**PROBLEM:**
Where the entries below show "You are a GUI", begin there and print that line and all following lines exactly, through the last, omitting pictures.

#####

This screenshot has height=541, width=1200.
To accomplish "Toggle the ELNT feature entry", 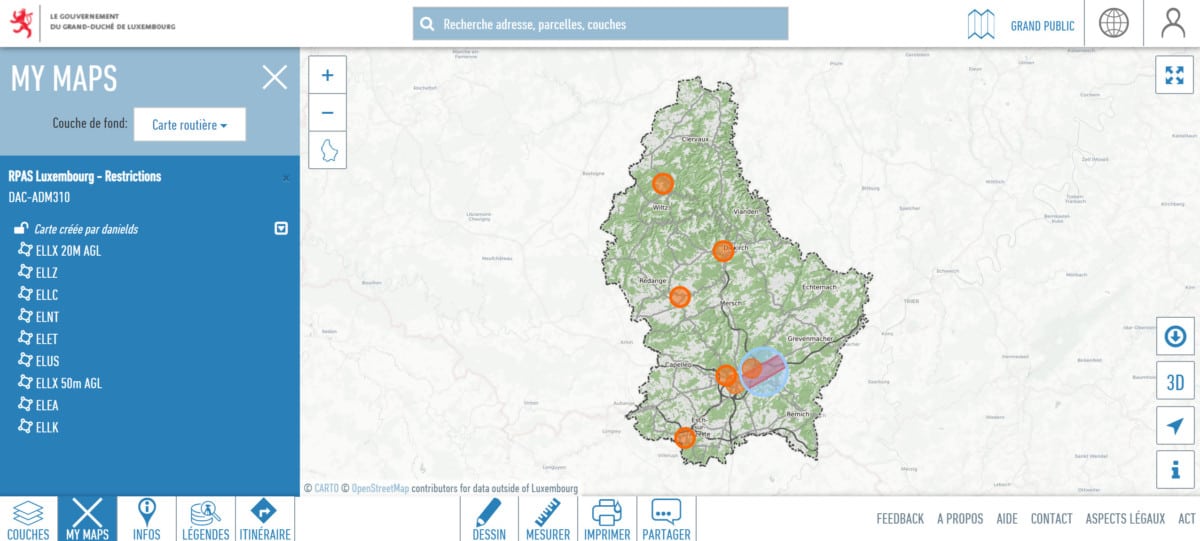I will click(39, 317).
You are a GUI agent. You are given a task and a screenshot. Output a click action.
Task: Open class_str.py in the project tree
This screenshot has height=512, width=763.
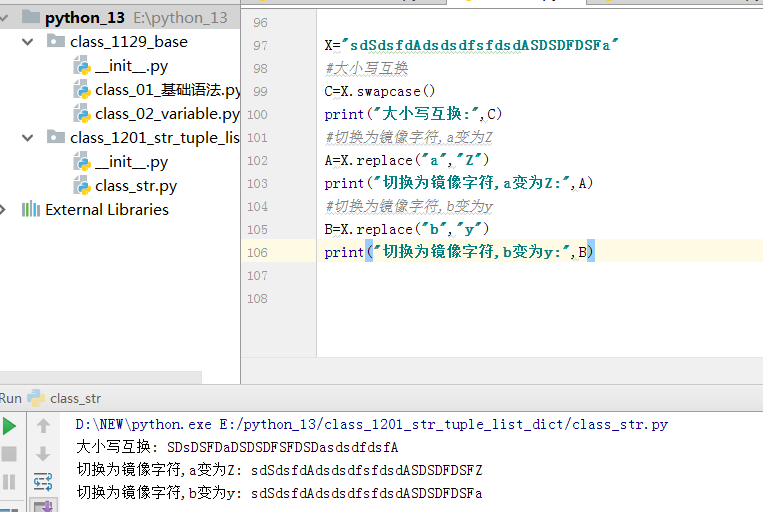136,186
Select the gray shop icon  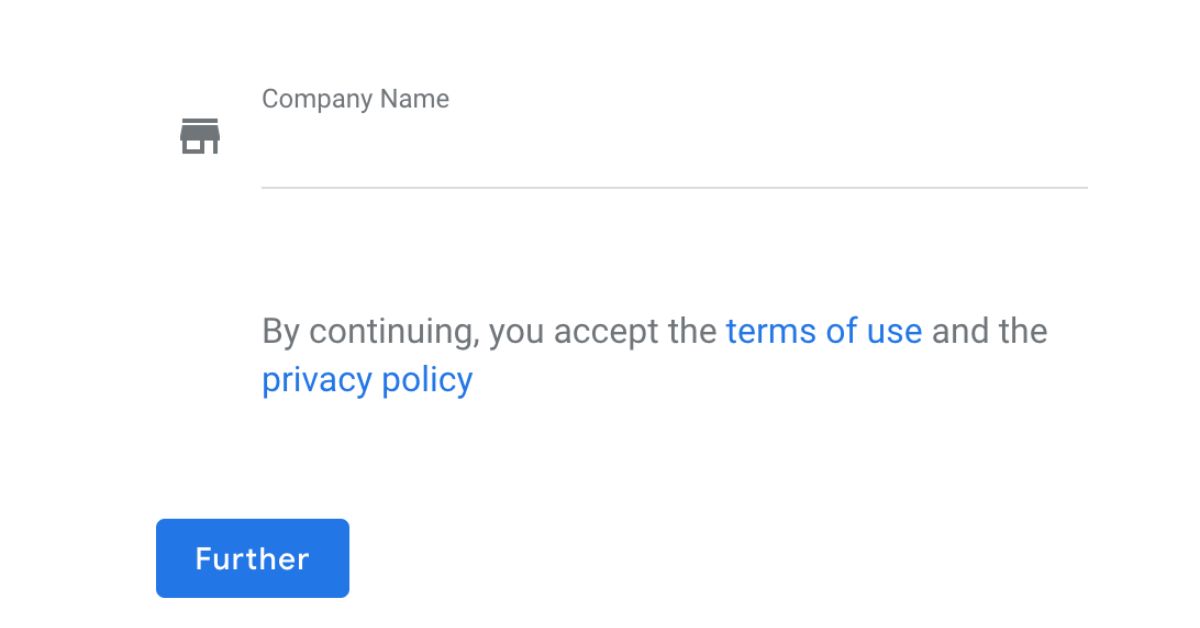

#####

**OUTPUT:**
You are a GUI agent. You are given a task and a screenshot. Output a click action.
Task: Open class_str.py in the project tree
This screenshot has height=512, width=763.
136,186
Select the gray shop icon  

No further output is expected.